Fachin defende 'ponderações e autocorreções' no STF e reafirma compromisso com Código de Ética
O presidente do Supremo Tribunal Federal (STF), ministro Edson Fachin, afirmou nesta segunda-feira (2) que o momento do país e da Corte é de “ponderações e autocorreções” e reafirmou que a elaboração de um Código de Ética para o tribunal é um compromisso de sua gestão.
As declarações foram feitas durante a sessão de abertura do ano no STF, que contou com as presenças do presidente da República, Lula, do presidente do Senado, Davi Alcolumbre, e do presidente da Câmara, Hugo Motta. Também participaram outros ministros da Corte, o procurador-geral da República, Paulo Gonet, representantes da Ordem dos Advogados do Brasil (OAB) e ministros do governo.
Em seu pronunciamento, Fachin afirmou que, em momentos críticos para o país — como na defesa das urnas e do processo eleitoral — o STF “atuou para impedir erosões constitucionais”. Na avaliação do ministro, o Brasil tem lições de democracia a oferecer, pois “preservou suas eleições sem ruptura e com respeito à Constituição”.
“Sem embargo desses reconhecimentos, o momento histórico é também de ponderações e de autocorreção.
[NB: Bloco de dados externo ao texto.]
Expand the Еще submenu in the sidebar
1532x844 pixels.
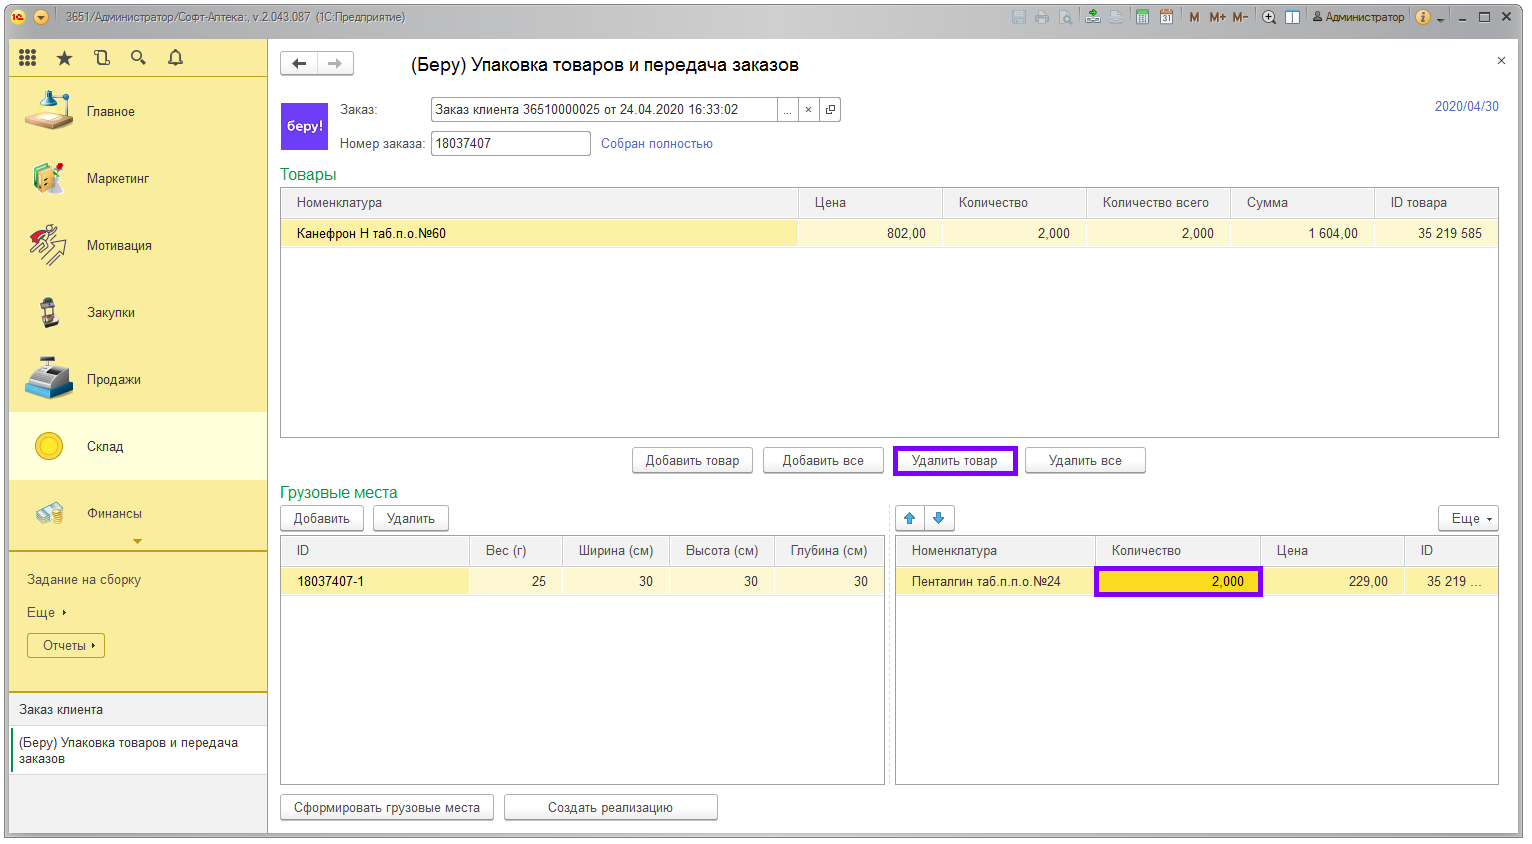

É hora de um reencontro com o sentido essencial da República, da tripartição real de Poderes e da convivência harmônica e independente, com equilíbrio institucional. Somos todos chamados a essa arena”, declarou.
Código de ética
Fachin disse que, sob sua presidência, a Corte vai promover um debate sobre integridade e transparência. Ele anunciou ainda que a ministra Cármen Lúcia será a relatora de uma proposta de Código de Ética para o STF, o que classificou como um compromisso da sua gestão.
O presidente do STF também afirmou que a Constituição determina a prestação de contas e que ainda há respostas a serem dadas, “tendo como pressuposto a institucionalidade democrática”. Segundo ele, o desafio mais amplo é reconhecer o protagonismo do sistema político nas funções que lhe cabem.
“Saber induzir, pelo exemplo e pela decisão, a melhoria das instituições. Saber ser forte o suficiente para não precisar fazer tudo”, afirmou.
Ao final, Fachin disse que seguirá buscando oferecer segurança jurídica à sociedade e voltou a reforçar o compromisso com a adoção de um Código de Ética. Ele também destacou que unidade não significa unanimidade. “Unidade não é concordância em todas as questões. O que nos une é o compromisso com a instituição”, concluiu.